On 29 and 30 August, the Netherlands eScience Center took part in a unique hackathon at the University of Twente (UT). The goal of the hackathon was to assess the usability of the Orange platform, which will run the data analysis for the project What Works When for Whom.
The hackathon brought together eScience research engineers, the Center’s project partners from UT’s department of Psychology, Health and Technology, the BMS Lab, students from University College Twente (ATLAS) and an expert from Tactus Verslavingszorg, the project’s data provider.

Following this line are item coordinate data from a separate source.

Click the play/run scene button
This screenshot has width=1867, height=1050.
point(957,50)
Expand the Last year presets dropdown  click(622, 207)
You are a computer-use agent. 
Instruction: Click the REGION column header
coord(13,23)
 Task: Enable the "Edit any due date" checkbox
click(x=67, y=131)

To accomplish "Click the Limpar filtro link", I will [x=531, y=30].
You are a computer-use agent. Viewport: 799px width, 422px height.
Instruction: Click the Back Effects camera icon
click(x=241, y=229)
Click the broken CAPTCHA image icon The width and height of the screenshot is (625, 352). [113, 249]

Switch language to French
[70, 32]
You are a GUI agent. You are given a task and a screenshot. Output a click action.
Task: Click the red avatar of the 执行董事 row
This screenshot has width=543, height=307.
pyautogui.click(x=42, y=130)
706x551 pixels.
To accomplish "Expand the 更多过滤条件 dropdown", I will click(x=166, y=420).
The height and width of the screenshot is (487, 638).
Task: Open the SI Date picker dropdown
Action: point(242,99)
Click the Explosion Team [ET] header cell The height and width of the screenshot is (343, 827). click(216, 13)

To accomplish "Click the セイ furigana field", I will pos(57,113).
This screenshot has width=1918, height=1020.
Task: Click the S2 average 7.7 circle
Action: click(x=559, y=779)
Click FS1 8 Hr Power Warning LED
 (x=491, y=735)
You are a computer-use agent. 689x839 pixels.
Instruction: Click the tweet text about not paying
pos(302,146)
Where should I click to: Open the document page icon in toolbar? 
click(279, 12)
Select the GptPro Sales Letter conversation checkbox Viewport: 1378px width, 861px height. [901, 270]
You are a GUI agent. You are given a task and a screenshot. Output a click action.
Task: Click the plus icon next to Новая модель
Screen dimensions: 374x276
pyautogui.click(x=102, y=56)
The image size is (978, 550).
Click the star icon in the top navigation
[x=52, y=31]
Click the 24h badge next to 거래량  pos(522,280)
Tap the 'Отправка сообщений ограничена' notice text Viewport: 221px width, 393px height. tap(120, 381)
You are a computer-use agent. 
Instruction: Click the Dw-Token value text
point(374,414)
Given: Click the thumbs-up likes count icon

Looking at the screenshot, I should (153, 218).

“The diverse backgrounds of those participating in the hackathon enabled everyone to see familiar topics from a new angle”, says Erik Tjong Kim Sang, eScience Research Engineer
The team examined four existing automatic methods for psychological analysis (CM, DAAP, LIWC and MLM) and built three of them in the platform. After a successful demonstration of DAAP in Orange at the end of the hackathon, it was concluded that the platform could be a great asset to the project. Using this platform, the research team should be able to analyze text automatically in a flexible way.
The project team will extend its application in the coming months. The ambition is to perform more analysis, to improve text analysis and to showcase the results in different ways in graphs. The ultimate goal is to help researchers get a better understanding of the effects of online psychotherapy sessions so they can adapt therapies to each patient.